Word and element pointing entries:
- - - -
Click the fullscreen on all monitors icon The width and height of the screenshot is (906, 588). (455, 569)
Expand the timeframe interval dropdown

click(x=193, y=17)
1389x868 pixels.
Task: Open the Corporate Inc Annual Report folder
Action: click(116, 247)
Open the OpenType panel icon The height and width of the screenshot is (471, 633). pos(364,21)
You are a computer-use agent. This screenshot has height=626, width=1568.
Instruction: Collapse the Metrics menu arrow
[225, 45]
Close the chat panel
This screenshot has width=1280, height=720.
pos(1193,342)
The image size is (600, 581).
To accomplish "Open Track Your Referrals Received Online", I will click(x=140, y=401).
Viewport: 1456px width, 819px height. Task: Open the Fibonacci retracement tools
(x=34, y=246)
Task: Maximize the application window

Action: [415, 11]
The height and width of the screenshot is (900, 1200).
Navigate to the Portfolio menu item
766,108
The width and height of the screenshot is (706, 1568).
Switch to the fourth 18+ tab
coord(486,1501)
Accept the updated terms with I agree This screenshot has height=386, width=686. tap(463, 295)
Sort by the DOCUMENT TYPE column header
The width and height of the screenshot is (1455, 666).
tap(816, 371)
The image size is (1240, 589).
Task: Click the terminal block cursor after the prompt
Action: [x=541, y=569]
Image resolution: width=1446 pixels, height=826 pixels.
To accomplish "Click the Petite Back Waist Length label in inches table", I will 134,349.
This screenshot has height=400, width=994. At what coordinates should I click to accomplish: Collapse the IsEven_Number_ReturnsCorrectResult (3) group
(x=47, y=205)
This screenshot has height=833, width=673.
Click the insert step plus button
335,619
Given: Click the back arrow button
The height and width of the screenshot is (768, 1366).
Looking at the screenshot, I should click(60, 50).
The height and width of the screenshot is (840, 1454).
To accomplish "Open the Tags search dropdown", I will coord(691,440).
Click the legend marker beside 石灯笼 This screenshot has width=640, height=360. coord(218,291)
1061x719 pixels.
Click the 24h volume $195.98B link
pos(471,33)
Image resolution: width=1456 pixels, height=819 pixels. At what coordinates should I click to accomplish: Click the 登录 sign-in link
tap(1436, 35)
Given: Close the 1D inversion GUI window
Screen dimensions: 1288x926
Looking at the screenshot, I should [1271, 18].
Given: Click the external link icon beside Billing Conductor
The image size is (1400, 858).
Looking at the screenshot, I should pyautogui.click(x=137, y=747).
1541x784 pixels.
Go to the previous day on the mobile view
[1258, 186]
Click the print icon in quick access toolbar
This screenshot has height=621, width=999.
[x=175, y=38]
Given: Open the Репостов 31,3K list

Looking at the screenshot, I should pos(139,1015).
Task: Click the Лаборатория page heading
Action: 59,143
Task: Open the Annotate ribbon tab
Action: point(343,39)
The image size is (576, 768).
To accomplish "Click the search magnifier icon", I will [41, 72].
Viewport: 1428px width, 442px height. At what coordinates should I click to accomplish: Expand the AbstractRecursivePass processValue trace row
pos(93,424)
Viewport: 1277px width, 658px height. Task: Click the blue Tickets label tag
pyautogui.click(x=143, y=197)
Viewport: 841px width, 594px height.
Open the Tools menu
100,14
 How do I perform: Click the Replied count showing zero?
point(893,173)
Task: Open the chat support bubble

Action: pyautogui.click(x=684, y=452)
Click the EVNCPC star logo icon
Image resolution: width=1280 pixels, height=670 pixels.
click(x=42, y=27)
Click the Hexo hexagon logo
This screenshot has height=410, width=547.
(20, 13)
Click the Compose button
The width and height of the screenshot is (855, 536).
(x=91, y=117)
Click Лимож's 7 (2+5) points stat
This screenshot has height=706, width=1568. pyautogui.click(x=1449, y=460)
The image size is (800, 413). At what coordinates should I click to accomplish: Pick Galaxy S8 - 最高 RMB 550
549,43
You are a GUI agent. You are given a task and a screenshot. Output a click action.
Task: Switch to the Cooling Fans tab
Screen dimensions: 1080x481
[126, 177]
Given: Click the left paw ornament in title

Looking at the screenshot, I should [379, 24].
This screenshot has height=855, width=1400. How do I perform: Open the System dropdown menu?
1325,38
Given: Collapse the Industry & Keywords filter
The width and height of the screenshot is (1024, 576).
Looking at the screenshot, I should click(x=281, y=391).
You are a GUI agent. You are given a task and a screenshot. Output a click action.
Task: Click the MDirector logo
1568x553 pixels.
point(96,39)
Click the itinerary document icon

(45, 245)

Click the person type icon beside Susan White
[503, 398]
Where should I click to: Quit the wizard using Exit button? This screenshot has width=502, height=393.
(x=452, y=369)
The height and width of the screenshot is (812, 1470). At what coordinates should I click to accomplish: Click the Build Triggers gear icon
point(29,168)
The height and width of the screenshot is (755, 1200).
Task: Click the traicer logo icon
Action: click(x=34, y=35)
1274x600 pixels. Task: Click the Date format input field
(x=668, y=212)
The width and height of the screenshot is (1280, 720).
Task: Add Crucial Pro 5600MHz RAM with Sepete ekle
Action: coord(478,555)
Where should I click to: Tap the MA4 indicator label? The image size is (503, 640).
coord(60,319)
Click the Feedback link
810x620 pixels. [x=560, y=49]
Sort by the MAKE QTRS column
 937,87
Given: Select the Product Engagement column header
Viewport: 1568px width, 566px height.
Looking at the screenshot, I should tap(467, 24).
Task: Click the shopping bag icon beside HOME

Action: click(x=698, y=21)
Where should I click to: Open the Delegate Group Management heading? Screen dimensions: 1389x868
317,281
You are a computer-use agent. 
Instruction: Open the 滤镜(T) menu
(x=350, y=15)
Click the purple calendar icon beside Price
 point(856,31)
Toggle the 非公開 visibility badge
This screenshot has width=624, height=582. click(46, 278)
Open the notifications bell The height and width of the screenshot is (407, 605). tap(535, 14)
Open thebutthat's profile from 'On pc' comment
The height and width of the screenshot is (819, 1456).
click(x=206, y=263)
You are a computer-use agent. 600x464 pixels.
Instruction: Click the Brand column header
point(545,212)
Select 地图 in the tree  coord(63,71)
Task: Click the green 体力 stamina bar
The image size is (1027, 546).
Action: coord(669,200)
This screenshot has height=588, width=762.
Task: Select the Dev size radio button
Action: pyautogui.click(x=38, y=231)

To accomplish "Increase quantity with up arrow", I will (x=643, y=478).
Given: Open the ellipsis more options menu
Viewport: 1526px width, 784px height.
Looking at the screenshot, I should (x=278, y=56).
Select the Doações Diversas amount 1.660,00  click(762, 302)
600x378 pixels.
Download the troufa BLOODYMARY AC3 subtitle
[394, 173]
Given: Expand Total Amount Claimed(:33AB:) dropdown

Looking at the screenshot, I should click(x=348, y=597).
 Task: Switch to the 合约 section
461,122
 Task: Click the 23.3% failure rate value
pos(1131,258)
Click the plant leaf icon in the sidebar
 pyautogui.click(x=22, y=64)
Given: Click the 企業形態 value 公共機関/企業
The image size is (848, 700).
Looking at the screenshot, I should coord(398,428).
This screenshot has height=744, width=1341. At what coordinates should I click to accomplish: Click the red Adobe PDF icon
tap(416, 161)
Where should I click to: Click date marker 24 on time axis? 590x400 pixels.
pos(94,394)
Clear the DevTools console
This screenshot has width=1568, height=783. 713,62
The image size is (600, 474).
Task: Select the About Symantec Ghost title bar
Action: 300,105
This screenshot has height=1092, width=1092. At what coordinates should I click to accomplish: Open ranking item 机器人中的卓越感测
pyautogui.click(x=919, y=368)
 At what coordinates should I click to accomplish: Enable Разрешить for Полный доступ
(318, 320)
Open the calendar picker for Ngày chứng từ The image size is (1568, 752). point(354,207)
- - - -
*Task description*: Render each line of the listing above as a JSON list of strings, one string per line, leaving out blank lines.

*Reply to the exercise*:
[
  "Click the fullscreen on all monitors icon The width and height of the screenshot is (906, 588). (455, 569)",
  "Expand the timeframe interval dropdown",
  "click(x=193, y=17)",
  "1389x868 pixels.",
  "Task: Open the Corporate Inc Annual Report folder",
  "Action: click(116, 247)",
  "Open the OpenType panel icon The height and width of the screenshot is (471, 633). pos(364,21)",
  "You are a computer-use agent. This screenshot has height=626, width=1568.",
  "Instruction: Collapse the Metrics menu arrow",
  "[225, 45]",
  "Close the chat panel",
  "This screenshot has width=1280, height=720.",
  "pos(1193,342)",
  "The image size is (600, 581).",
  "To accomplish \"Open Track Your Referrals Received Online\", I will click(x=140, y=401).",
  "Viewport: 1456px width, 819px height. Task: Open the Fibonacci retracement tools",
  "(x=34, y=246)",
  "Task: Maximize the application window",
  "Action: [415, 11]",
  "The height and width of the screenshot is (900, 1200).",
  "Navigate to the Portfolio menu item",
  "766,108",
  "The width and height of the screenshot is (706, 1568).",
  "Switch to the fourth 18+ tab",
  "coord(486,1501)",
  "Accept the updated terms with I agree This screenshot has height=386, width=686. tap(463, 295)",
  "Sort by the DOCUMENT TYPE column header",
  "The width and height of the screenshot is (1455, 666).",
  "tap(816, 371)",
  "The image size is (1240, 589).",
  "Task: Click the terminal block cursor after the prompt",
  "Action: [x=541, y=569]",
  "Image resolution: width=1446 pixels, height=826 pixels.",
  "To accomplish \"Click the Petite Back Waist Length label in inches table\", I will 134,349.",
  "This screenshot has height=400, width=994. At what coordinates should I click to accomplish: Collapse the IsEven_Number_ReturnsCorrectResult (3) group",
  "(x=47, y=205)",
  "This screenshot has height=833, width=673.",
  "Click the insert step plus button",
  "335,619",
  "Given: Click the back arrow button",
  "The height and width of the screenshot is (768, 1366).",
  "Looking at the screenshot, I should click(60, 50).",
  "The height and width of the screenshot is (840, 1454).",
  "To accomplish \"Open the Tags search dropdown\", I will coord(691,440).",
  "Click the legend marker beside 石灯笼 This screenshot has width=640, height=360. coord(218,291)",
  "1061x719 pixels.",
  "Click the 24h volume $195.98B link",
  "pos(471,33)",
  "Image resolution: width=1456 pixels, height=819 pixels. At what coordinates should I click to accomplish: Click the 登录 sign-in link",
  "tap(1436, 35)",
  "Given: Close the 1D inversion GUI window",
  "Screen dimensions: 1288x926",
  "Looking at the screenshot, I should [1271, 18].",
  "Given: Click the external link icon beside Billing Conductor",
  "The image size is (1400, 858).",
  "Looking at the screenshot, I should pyautogui.click(x=137, y=747).",
  "1541x784 pixels.",
  "Go to the previous day on the mobile view",
  "[1258, 186]",
  "Click the print icon in quick access toolbar",
  "This screenshot has height=621, width=999.",
  "[x=175, y=38]",
  "Given: Open the Репостов 31,3K list",
  "Looking at the screenshot, I should pos(139,1015).",
  "Task: Click the Лаборатория page heading",
  "Action: 59,143",
  "Task: Open the Annotate ribbon tab",
  "Action: point(343,39)",
  "The image size is (576, 768).",
  "To accomplish \"Click the search magnifier icon\", I will [41, 72].",
  "Viewport: 1428px width, 442px height. At what coordinates should I click to accomplish: Expand the AbstractRecursivePass processValue trace row",
  "pos(93,424)",
  "Viewport: 1277px width, 658px height. Task: Click the blue Tickets label tag",
  "pyautogui.click(x=143, y=197)",
  "Viewport: 841px width, 594px height.",
  "Open the Tools menu",
  "100,14",
  " How do I perform: Click the Replied count showing zero?",
  "point(893,173)",
  "Task: Open the chat support bubble",
  "Action: pyautogui.click(x=684, y=452)",
  "Click the EVNCPC star logo icon",
  "Image resolution: width=1280 pixels, height=670 pixels.",
  "click(x=42, y=27)",
  "Click the Hexo hexagon logo",
  "This screenshot has height=410, width=547.",
  "(20, 13)",
  "Click the Compose button",
  "The width and height of the screenshot is (855, 536).",
  "(x=91, y=117)",
  "Click Лимож's 7 (2+5) points stat",
  "This screenshot has height=706, width=1568. pyautogui.click(x=1449, y=460)",
  "The image size is (800, 413). At what coordinates should I click to accomplish: Pick Galaxy S8 - 最高 RMB 550",
  "549,43",
  "You are a GUI agent. You are given a task and a screenshot. Output a click action.",
  "Task: Switch to the Cooling Fans tab",
  "Screen dimensions: 1080x481",
  "[126, 177]",
  "Given: Click the left paw ornament in title",
  "Looking at the screenshot, I should [379, 24].",
  "This screenshot has height=855, width=1400. How do I perform: Open the System dropdown menu?",
  "1325,38",
  "Given: Collapse the Industry & Keywords filter",
  "The width and height of the screenshot is (1024, 576).",
  "Looking at the screenshot, I should click(x=281, y=391).",
  "You are a GUI agent. You are given a task and a screenshot. Output a click action.",
  "Task: Click the MDirector logo",
  "1568x553 pixels.",
  "point(96,39)",
  "Click the itinerary document icon",
  "(45, 245)",
  "Click the person type icon beside Susan White",
  "[503, 398]",
  "Where should I click to: Quit the wizard using Exit button? This screenshot has width=502, height=393.",
  "(x=452, y=369)",
  "The height and width of the screenshot is (812, 1470). At what coordinates should I click to accomplish: Click the Build Triggers gear icon",
  "point(29,168)",
  "The height and width of the screenshot is (755, 1200).",
  "Task: Click the traicer logo icon",
  "Action: click(x=34, y=35)",
  "1274x600 pixels. Task: Click the Date format input field",
  "(x=668, y=212)",
  "The width and height of the screenshot is (1280, 720).",
  "Task: Add Crucial Pro 5600MHz RAM with Sepete ekle",
  "Action: coord(478,555)",
  "Where should I click to: Tap the MA4 indicator label? The image size is (503, 640).",
  "coord(60,319)",
  "Click the Feedback link",
  "810x620 pixels. [x=560, y=49]",
  "Sort by the MAKE QTRS column",
  " 937,87",
  "Given: Select the Product Engagement column header",
  "Viewport: 1568px width, 566px height.",
  "Looking at the screenshot, I should tap(467, 24).",
  "Task: Click the shopping bag icon beside HOME",
  "Action: click(x=698, y=21)",
  "Where should I click to: Open the Delegate Group Management heading? Screen dimensions: 1389x868",
  "317,281",
  "You are a computer-use agent. ",
  "Instruction: Open the 滤镜(T) menu",
  "(x=350, y=15)",
  "Click the purple calendar icon beside Price",
  " point(856,31)",
  "Toggle the 非公開 visibility badge",
  "This screenshot has width=624, height=582. click(46, 278)",
  "Open the notifications bell The height and width of the screenshot is (407, 605). tap(535, 14)",
  "Open thebutthat's profile from 'On pc' comment",
  "The height and width of the screenshot is (819, 1456).",
  "click(x=206, y=263)",
  "You are a computer-use agent. 600x464 pixels.",
  "Instruction: Click the Brand column header",
  "point(545,212)",
  "Select 地图 in the tree  coord(63,71)",
  "Task: Click the green 体力 stamina bar",
  "The image size is (1027, 546).",
  "Action: coord(669,200)",
  "This screenshot has height=588, width=762.",
  "Task: Select the Dev size radio button",
  "Action: pyautogui.click(x=38, y=231)",
  "To accomplish \"Increase quantity with up arrow\", I will (x=643, y=478).",
  "Given: Open the ellipsis more options menu",
  "Viewport: 1526px width, 784px height.",
  "Looking at the screenshot, I should (x=278, y=56).",
  "Select the Doações Diversas amount 1.660,00  click(762, 302)",
  "600x378 pixels.",
  "Download the troufa BLOODYMARY AC3 subtitle",
  "[394, 173]",
  "Given: Expand Total Amount Claimed(:33AB:) dropdown",
  "Looking at the screenshot, I should click(x=348, y=597).",
  " Task: Switch to the 合约 section",
  "461,122",
  " Task: Click the 23.3% failure rate value",
  "pos(1131,258)",
  "Click the plant leaf icon in the sidebar",
  " pyautogui.click(x=22, y=64)",
  "Given: Click the 企業形態 value 公共機関/企業",
  "The image size is (848, 700).",
  "Looking at the screenshot, I should coord(398,428).",
  "This screenshot has height=744, width=1341. At what coordinates should I click to accomplish: Click the red Adobe PDF icon",
  "tap(416, 161)",
  "Where should I click to: Click date marker 24 on time axis? 590x400 pixels.",
  "pos(94,394)",
  "Clear the DevTools console",
  "This screenshot has width=1568, height=783. 713,62",
  "The image size is (600, 474).",
  "Task: Select the About Symantec Ghost title bar",
  "Action: 300,105",
  "This screenshot has height=1092, width=1092. At what coordinates should I click to accomplish: Open ranking item 机器人中的卓越感测",
  "pyautogui.click(x=919, y=368)",
  " At what coordinates should I click to accomplish: Enable Разрешить for Полный доступ",
  "(318, 320)",
  "Open the calendar picker for Ngày chứng từ The image size is (1568, 752). point(354,207)"
]